**Records contained in a dataset:**
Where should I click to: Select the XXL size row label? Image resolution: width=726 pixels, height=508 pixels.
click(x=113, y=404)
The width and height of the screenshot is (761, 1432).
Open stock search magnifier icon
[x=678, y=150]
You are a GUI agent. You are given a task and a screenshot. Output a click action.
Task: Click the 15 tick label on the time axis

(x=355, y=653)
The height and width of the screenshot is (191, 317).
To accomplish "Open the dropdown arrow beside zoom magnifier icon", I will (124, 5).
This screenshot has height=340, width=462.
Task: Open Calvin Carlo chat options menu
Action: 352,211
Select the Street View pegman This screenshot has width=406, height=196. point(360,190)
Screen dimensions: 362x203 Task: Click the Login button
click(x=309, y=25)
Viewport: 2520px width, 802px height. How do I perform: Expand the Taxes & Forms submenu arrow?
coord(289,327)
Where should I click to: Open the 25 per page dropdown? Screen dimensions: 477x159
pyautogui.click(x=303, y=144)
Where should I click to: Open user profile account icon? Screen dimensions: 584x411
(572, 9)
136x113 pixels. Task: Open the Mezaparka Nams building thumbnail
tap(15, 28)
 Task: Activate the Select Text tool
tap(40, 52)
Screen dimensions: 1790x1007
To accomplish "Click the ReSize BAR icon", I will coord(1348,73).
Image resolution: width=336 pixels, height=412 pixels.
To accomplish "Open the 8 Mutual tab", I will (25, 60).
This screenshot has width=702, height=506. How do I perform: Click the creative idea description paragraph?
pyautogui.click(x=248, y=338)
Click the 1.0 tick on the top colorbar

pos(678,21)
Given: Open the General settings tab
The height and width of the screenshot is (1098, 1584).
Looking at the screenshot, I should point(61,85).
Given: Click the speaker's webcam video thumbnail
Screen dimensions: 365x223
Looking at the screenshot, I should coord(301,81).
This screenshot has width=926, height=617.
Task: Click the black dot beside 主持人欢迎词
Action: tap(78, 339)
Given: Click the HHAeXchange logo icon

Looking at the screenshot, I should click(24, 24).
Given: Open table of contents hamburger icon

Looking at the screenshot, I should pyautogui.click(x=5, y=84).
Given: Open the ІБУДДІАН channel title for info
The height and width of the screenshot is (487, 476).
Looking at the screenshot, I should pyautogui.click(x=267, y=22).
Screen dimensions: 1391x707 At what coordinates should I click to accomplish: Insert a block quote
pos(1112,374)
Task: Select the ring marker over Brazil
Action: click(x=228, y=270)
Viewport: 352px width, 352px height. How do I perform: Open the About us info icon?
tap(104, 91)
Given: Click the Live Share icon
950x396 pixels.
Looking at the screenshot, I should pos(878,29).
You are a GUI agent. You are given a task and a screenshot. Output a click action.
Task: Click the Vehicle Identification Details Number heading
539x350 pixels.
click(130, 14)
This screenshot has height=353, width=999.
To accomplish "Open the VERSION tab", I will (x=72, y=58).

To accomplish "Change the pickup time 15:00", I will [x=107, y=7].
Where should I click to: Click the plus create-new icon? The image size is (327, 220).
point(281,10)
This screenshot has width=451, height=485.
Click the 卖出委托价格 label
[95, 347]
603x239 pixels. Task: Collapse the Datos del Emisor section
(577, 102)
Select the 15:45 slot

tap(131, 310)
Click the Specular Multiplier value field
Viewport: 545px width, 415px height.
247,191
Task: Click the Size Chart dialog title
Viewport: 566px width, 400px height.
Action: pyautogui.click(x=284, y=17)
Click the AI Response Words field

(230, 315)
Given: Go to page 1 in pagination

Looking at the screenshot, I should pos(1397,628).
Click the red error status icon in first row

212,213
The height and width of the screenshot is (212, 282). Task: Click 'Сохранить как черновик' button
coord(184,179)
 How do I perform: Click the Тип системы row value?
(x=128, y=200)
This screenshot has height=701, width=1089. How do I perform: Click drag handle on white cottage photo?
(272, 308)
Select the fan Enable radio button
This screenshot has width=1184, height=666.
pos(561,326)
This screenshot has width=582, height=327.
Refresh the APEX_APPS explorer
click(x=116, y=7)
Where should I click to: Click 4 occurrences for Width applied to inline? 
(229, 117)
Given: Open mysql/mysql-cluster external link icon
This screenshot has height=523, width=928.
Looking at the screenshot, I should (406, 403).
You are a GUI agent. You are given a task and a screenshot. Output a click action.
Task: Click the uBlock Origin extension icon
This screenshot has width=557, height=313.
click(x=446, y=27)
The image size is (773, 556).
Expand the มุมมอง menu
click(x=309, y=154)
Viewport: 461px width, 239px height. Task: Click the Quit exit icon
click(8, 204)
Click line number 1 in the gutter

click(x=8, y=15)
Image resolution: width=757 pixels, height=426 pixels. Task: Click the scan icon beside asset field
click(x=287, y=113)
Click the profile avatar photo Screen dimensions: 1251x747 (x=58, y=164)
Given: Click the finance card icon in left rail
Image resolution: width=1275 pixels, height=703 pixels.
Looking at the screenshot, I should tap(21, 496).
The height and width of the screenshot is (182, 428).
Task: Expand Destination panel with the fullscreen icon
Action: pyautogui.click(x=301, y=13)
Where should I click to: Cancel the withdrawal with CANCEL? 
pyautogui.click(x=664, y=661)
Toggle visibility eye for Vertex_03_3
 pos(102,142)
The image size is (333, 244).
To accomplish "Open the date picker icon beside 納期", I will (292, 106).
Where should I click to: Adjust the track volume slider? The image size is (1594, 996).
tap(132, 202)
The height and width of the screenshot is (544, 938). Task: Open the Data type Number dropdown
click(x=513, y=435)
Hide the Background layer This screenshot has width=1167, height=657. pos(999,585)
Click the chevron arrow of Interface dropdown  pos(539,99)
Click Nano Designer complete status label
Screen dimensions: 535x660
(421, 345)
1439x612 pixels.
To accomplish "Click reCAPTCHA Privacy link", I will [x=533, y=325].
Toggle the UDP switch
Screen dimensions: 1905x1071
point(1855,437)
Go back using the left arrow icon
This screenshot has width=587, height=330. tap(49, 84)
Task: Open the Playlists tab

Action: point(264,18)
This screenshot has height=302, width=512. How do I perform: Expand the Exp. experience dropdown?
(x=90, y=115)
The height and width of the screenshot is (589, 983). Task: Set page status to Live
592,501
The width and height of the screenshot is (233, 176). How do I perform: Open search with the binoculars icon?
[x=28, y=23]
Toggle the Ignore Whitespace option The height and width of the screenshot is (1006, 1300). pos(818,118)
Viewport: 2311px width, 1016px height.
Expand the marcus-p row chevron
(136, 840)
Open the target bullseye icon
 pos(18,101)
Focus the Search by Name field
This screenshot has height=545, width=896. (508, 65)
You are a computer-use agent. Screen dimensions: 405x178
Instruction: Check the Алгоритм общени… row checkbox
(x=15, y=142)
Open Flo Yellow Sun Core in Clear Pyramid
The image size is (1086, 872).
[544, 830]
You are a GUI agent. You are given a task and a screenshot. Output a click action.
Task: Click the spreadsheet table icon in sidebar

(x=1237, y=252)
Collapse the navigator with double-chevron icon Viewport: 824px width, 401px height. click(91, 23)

**Exercise details:** Rewrite the stretch from the start of the records through the line containing "Looking at the screenshot, I should point(61,85).", replacing "Screen dimensions" with "Screen size" and leaving everything else unchanged.

**Result of this exercise:**
Where should I click to: Select the XXL size row label? Image resolution: width=726 pixels, height=508 pixels.
click(x=113, y=404)
The width and height of the screenshot is (761, 1432).
Open stock search magnifier icon
[x=678, y=150]
You are a GUI agent. You are given a task and a screenshot. Output a click action.
Task: Click the 15 tick label on the time axis

(x=355, y=653)
The height and width of the screenshot is (191, 317).
To accomplish "Open the dropdown arrow beside zoom magnifier icon", I will (124, 5).
This screenshot has height=340, width=462.
Task: Open Calvin Carlo chat options menu
Action: 352,211
Select the Street View pegman This screenshot has width=406, height=196. point(360,190)
Screen size: 362x203 Task: Click the Login button
click(x=309, y=25)
Viewport: 2520px width, 802px height. How do I perform: Expand the Taxes & Forms submenu arrow?
coord(289,327)
Where should I click to: Open the 25 per page dropdown? Screen size: 477x159
pyautogui.click(x=303, y=144)
Where should I click to: Open user profile account icon? Screen size: 584x411
(572, 9)
136x113 pixels. Task: Open the Mezaparka Nams building thumbnail
tap(15, 28)
 Task: Activate the Select Text tool
tap(40, 52)
Screen size: 1790x1007
To accomplish "Click the ReSize BAR icon", I will coord(1348,73).
Image resolution: width=336 pixels, height=412 pixels.
To accomplish "Open the 8 Mutual tab", I will (25, 60).
This screenshot has width=702, height=506. How do I perform: Click the creative idea description paragraph?
pyautogui.click(x=248, y=338)
Click the 1.0 tick on the top colorbar

pos(678,21)
Given: Open the General settings tab
The height and width of the screenshot is (1098, 1584).
Looking at the screenshot, I should point(61,85).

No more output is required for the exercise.